Renshaw turned on the machine. It made a whirring motion, and hummed. After a minute of graceful motion, excited conversation rose from the crowd of observers.

Wally put a finger in the air, silencing everyone. “The ductal tract program cannot handle the streptothricosis of sunlight,” said Madhavani with quiet assurance. “Give it another minute to overheat.”

A tense silence settled on the demonstration, gazes fixed, ears tuned to a low hum. Faintly at first, a whispering beat developed. Thumping began to build, growing too loud to ignore, ta-pocketa-pocketa-pocketa…

Captain Scrutiny had heard enough. “It seems,” declared Madhavani dryly, “that your inventive team needs a little adult supervision.” Laughter mixed with angry voices drowned out Crenshaw’s anguished groan…

Katie found Captain Scrutiny leaning back in his chair the next morning, as if the chair was closing in on him. Two empty cans of Red Bull and a half-eaten bag of Doritos lay on the desk. Katie glanced worriedly at him as she sat. “Were you here all night?” Wally grinned with a fleeting affirmative smile.

They began where they had left off. Berg and the Commander barked at each other, and the engines went ta-pocketa-packeta-pocketa. Wally had a new maneuver for the captain, who removed a pen from his pocket. The captain inspected the pen, and then he tapped the power dial eight times in a cadence resembling Beethoven’s Fifth. The engines purred again.

Katie sat up, her mouth slightly agape. It was an unscripted ad-lib, but she could sell it.

“That’s good. The online blogs will obsess over that.”

“Just an old magic trick,” answered Wally with quiet assurance.

“Make it the general solution for failing engines.”

Berg moved next. He found the overshoes in the corner of the boat. Katie studied their design as Berg put them on. “Those look very stylish,” she remarked with approval.

The vehicle came to rest at the dock.
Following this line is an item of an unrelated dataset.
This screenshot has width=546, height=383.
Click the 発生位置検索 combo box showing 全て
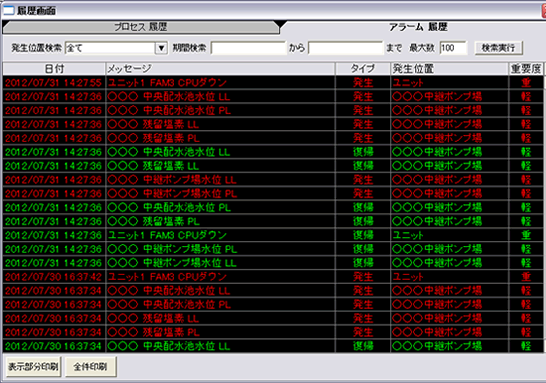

A virtual ripple on the water momentarily entranced Katie until the puppy’s bark startled her. The captain threw the trusty hound a biscuit. The dog acquired a slight red glow as it jumped onto the dock.

“Hey, that’s a biscuit, not a bone…”

Wally put a finger in the air, quieting her. “It needed more appealing iconography. Give it another minute.”
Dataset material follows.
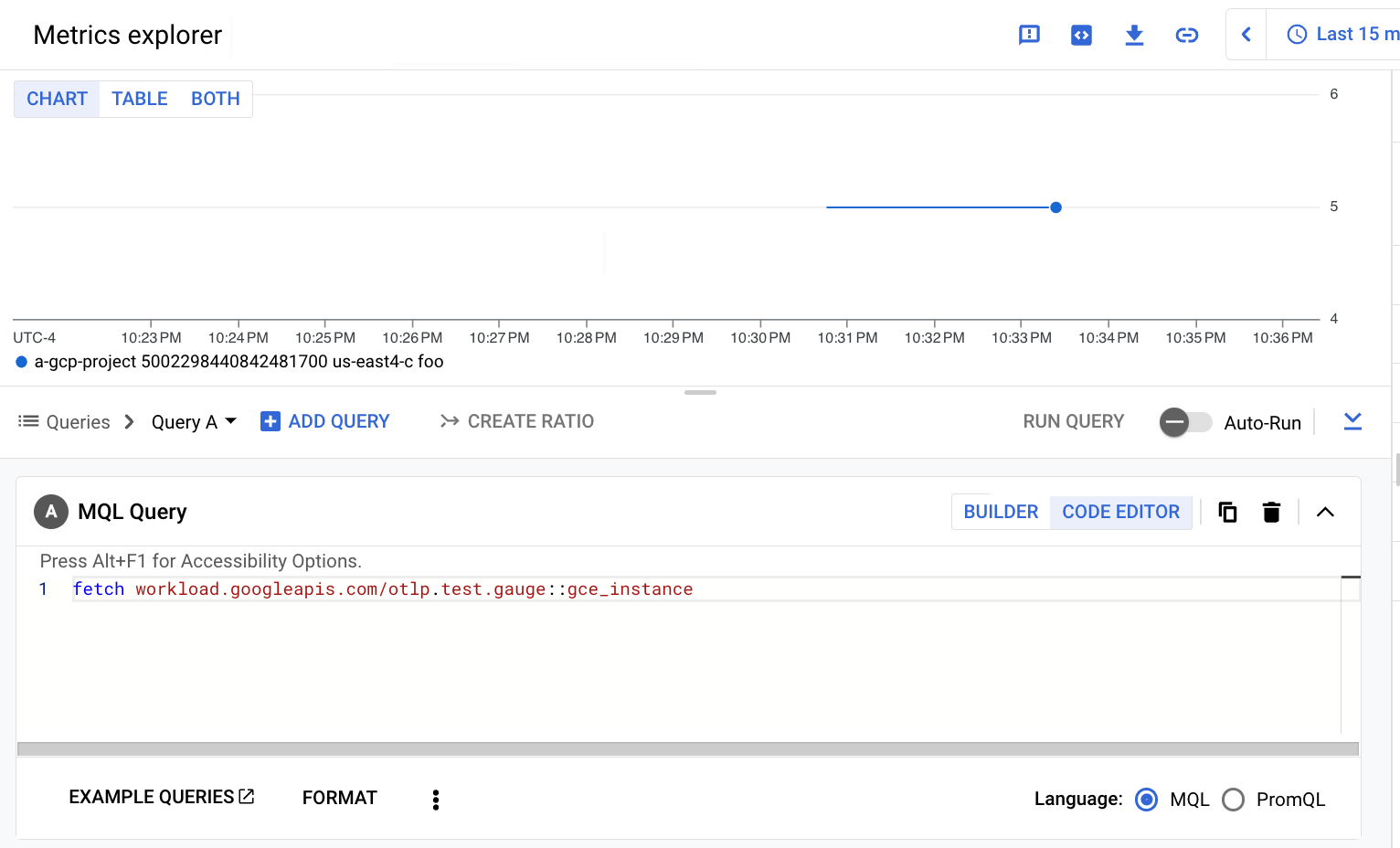Open the EXAMPLE QUERIES link
This screenshot has width=1400, height=848.
click(162, 797)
Berg and the commander followed their puppy, acquiring a similar glow as they left the ship. They walked to the shack. A slight rain fell, rain with sleet in it. The commander stood up against a wall, took out a cigarette and lit it. Katie felt seduced, but duty tugged at her. “That looks good, but parental groups will not like the tobacco—”
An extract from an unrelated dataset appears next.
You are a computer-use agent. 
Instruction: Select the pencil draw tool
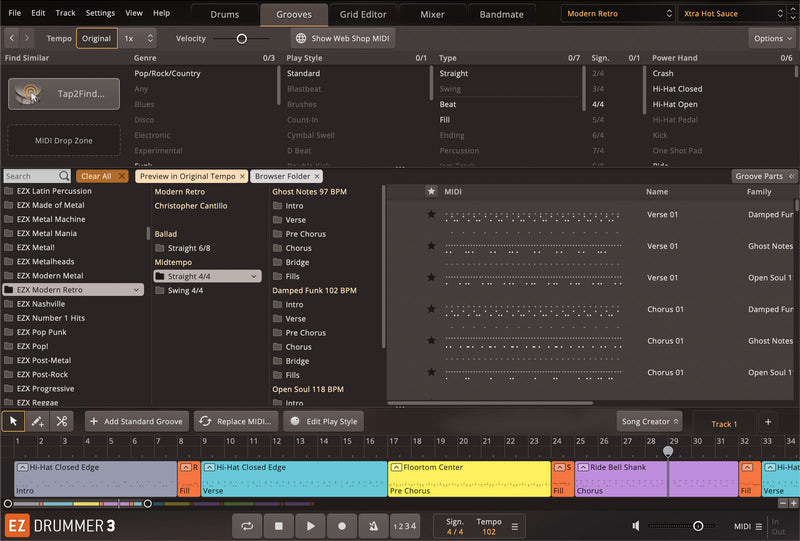pos(38,421)
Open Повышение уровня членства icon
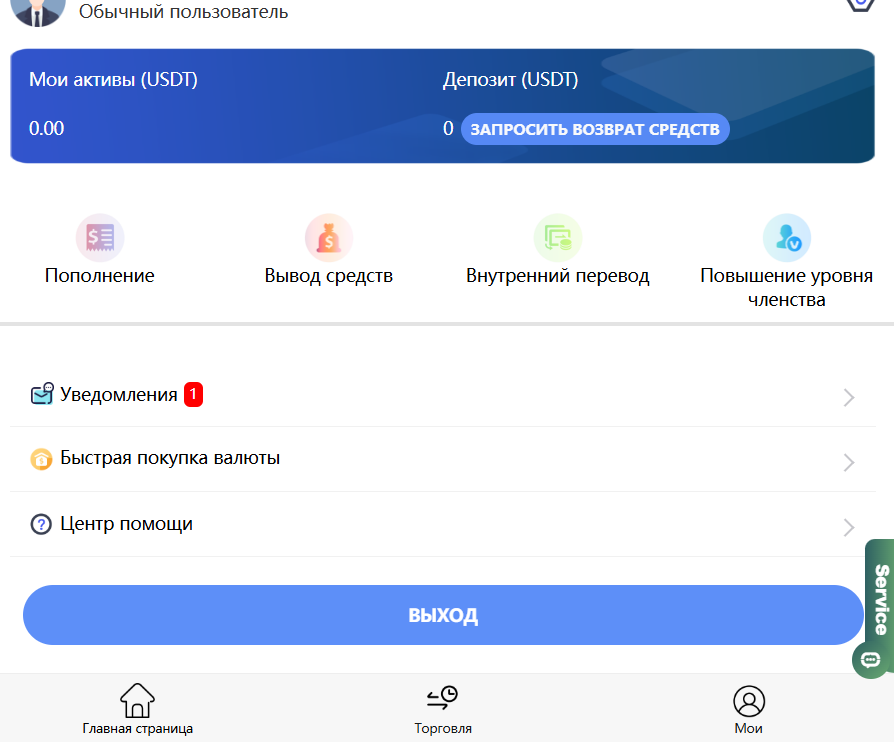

She stopped in midsentence, and her opposition melted. Six enemy soldiers jumped from behind the shack, pointing guns at the two men and their dog. A handkerchief was given to the Commander for his execution. “How will they escape?” she whispered excitedly.

“They are safe. Berg put on the magic overshoes. The Commander showed kindness to his puppy, so the dog’s magic shield protects him.”

The Commander put his shoulder back and his heels together. “To hell with the handkerchief,” said Wally Madvahani scornfully, lip-syncing the Commander… He took one last drag on his cigarette and snapped it away. Then, with that faint, fleeting smile playing about his lips, he faced the firing squad; erect and motionless, proud and disdainful, Wally Madhavani the Undefeated, inscrutable to the last.